▸ **GOAL OF THE EXERCISE**
Report how many lines in the records below contain the word "selector". Nothing else belongs in the answer.

(Saved entries)
######
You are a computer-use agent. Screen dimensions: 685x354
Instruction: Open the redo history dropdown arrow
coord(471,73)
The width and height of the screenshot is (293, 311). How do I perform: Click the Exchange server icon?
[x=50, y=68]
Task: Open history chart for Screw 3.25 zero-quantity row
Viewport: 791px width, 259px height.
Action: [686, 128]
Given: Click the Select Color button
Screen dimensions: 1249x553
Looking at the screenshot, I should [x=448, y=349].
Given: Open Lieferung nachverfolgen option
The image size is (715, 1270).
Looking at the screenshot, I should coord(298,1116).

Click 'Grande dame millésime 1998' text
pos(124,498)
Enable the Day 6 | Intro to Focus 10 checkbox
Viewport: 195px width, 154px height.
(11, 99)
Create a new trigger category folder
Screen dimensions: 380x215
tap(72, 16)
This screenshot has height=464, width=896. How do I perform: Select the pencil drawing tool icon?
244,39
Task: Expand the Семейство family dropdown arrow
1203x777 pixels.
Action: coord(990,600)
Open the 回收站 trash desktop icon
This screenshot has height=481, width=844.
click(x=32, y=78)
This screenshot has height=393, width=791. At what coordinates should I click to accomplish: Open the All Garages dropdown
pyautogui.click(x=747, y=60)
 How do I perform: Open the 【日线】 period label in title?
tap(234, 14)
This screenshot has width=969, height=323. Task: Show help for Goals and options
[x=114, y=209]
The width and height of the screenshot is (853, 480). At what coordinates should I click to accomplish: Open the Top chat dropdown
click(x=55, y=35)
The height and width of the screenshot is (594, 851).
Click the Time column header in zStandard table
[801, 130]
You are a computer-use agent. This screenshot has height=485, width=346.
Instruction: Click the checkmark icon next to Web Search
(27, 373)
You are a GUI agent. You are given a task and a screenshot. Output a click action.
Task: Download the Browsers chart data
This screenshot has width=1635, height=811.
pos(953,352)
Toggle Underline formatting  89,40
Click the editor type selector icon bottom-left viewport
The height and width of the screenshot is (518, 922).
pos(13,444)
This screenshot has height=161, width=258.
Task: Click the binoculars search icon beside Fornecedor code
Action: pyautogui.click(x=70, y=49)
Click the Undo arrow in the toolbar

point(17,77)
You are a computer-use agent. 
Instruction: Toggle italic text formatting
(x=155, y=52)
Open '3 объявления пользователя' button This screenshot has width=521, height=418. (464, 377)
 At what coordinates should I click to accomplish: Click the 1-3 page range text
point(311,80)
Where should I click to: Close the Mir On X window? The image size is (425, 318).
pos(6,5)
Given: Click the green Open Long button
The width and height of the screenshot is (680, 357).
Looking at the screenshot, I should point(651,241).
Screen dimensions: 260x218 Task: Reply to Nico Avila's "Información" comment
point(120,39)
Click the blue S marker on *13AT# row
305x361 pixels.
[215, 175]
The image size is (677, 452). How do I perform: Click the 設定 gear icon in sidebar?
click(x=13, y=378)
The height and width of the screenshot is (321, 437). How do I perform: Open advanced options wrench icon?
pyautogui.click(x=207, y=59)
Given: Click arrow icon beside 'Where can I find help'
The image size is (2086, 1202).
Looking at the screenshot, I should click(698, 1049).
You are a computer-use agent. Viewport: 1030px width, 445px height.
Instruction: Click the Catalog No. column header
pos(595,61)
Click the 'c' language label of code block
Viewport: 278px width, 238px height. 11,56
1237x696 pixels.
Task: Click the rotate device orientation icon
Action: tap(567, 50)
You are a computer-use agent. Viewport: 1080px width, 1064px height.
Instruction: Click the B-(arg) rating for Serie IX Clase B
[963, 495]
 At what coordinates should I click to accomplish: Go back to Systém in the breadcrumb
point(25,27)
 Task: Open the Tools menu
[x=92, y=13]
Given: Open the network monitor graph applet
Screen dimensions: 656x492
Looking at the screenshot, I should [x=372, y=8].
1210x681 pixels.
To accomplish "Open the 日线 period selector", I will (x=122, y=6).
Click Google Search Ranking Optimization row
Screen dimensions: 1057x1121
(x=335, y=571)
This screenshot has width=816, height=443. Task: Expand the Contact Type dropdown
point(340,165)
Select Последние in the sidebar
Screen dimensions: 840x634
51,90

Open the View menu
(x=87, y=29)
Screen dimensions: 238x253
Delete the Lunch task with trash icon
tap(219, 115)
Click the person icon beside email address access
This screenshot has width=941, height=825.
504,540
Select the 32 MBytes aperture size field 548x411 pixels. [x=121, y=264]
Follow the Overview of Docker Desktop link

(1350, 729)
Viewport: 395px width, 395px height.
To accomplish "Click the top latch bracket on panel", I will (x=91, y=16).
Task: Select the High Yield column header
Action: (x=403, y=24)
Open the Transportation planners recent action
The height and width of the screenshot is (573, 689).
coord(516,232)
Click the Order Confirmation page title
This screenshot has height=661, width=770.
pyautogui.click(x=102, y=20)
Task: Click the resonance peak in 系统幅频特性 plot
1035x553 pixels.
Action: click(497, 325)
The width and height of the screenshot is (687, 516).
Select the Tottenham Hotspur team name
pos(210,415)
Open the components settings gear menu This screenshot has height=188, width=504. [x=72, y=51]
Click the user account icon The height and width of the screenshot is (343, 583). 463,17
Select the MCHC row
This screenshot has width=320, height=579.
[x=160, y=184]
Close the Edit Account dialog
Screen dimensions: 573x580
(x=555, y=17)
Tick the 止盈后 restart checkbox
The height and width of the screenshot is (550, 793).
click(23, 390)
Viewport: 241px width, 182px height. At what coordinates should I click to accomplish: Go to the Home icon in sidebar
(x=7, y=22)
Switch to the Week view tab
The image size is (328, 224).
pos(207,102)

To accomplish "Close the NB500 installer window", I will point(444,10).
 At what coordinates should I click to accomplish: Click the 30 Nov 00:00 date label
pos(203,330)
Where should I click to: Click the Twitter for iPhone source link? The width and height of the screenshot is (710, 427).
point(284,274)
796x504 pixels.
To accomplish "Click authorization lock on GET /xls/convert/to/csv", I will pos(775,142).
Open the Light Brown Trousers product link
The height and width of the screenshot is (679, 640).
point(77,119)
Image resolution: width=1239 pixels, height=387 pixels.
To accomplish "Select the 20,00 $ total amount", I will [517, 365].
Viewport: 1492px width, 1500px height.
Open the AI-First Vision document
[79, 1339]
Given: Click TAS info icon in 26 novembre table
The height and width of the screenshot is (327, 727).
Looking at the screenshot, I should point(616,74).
######
▸ **TASK ANSWER**
2